The regiment was apparently formed 12 December 1673 in England as a volunteer regiment for Dutch service, under command of Sir Walter Vane. Sir Walter was colonel of a regiment raised in 1667, and hold colonelcy of the Holland Regiment (the future Buffs) between 1668 and 1673. He was killed at the Battle of Seneffe 11 August 1674 and was succeeded by colonel Lillingston.
English sources (Dalton's English Army Lists and Commission Registers, or succession of colonels as found in Army Lists) claim this was Luke Lillingston, the same Lillingston that would raise a regiment in 1705 (eventually becoming the 38th Foot). On the other hand, Dutch sources claim it was a Henry Lillingston that commanded this English regiment in Dutch service. This Henry Lillingston commanded a Cromwellian regiment raised in the late 1650s to serve in Flanders on the French side (during the Franco-Spanish War; Royalist (English) regiments fought on the Spanish side). This claim is supported by C. H. Firth in his article Royalist and Cromwellian Armies in Flanders, 1657-1662 (Transactions of the Royal Historical Society, 17, pp. 67-119 (1903)). Firth assumes that Luke was a son of Henry Lillingston, and that Luke served as a junior officer in his father's regiment in 1675. This is supported by an article in De Nederlandsche Leeuw of 1944, (the magazine of the Dutch society for genealogical and arms studies) stating that Luke Lillingston became captain on 19 January 1676, and that he was probably a son of Henry Lillingston who commanded an English regiment entering Dutch service in 1674-75.

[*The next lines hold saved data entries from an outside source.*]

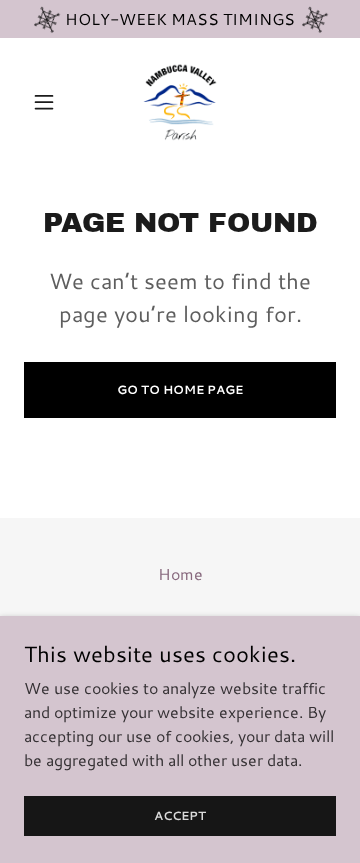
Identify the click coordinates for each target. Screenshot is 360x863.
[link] (180, 102)
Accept (180, 815)
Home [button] (180, 573)
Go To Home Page (180, 389)
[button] (47, 102)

Furthermore, a note to Henry Lillingston's commission in Het Staatsche Leger, volume 6, page 255 states he relinquished his command in 1676, and that prince William III awarded him a lifelong pension.
In addition, Luke Lillingston appears as an ensign in the Earl of Mulgrave's Regiment in January 1673. The same regiment in which Henry was appointed Lieutenant-Colonel. This regiment was disbanded in 1674, and it is likely that many officers sought employment on the continent. Luke being an ensign in 1673 makes is not very likely that he became colonel in 1674/75.
Combining all this it appears more likely that it was Henry Lillingston who commanded the English regiment in Dutch service in 1674-75, and not Luke Lillingston as found in many English sources, most notably in histories of the Royal Warwickshire Regiment. (This, unless there was another Luke Lillingston not identified yet.)